Surprisingly, she opened up right away about her parents and siblings. She experienced rejection from her family and church, yet she had friends who introduced her to God’s unconditional love. She knew, deep in her bones, that while her family and church had rejected her, God hadn’t. God responded to her as a transgender woman by accepting her and loving her for who she was.
Sometimes I take my role in ministry too seriously. I start to think that it’s my job to minister and heal people. But it’s in moments when I sit across from a transgender woman who tells me about God’s unconditional love that I discover that I am the one who is being ministered to. Here was a transgender woman who had been scapegoated, despised, and rejected. Yet she pointed beyond that hatred to the unconditional, unmerited, gracious love of God.

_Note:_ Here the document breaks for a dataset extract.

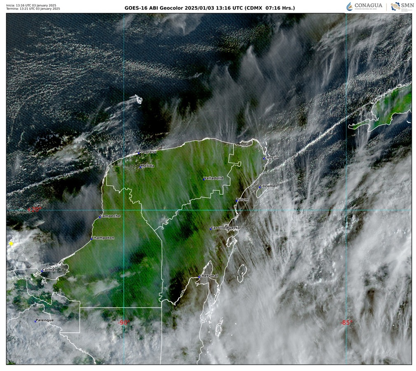Select the Campeche marker on the coast

pos(100,217)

I found myself holding her hand. Man. Woman. Transgender. Whatever. In the face of God’s holy love that this woman was mediating to me, those constructs didn’t matter.
What mattered was the truth that transcends our social constructs that divides the world into us and them – that God loves us as we are and for who we are. Period.
But it’s hard to live this way, isn’t it? After all, there are those people who continue to be judgmental, who do divide the world into us “good, normally gendered people” and those “bad, abnormally confused people like Bruce Jenner.”
And so, the question Caryn asks about how we should respond to Bruce Jenner is crucially important. Another crucially important question is “How should people of faith respond to those we think are judgmental?”
Here’s what I learned from the transgender woman I met: You don’t respond by mimicking harsh judgment. You don’t mock the mockers, marginalize the marginalizers, or scapegoat the scapegoaters. Rather, you respond by mediating God’s unconditional love to them.
That doesn’t mean we ignore the pain of being marginalized. No, we talk about our pain because that’s the way we move toward healing. And as we talk and move toward healing, we begin to discover that those who judge us have their own pain and their own wounds that they project on us. What they need isn’t for us to mimic their judgment, but for us to be vessels of the love of God.
It’s in that love, the love modeled by a transgender woman, that we are healed from our pain, our wounds, and our judgmentalism.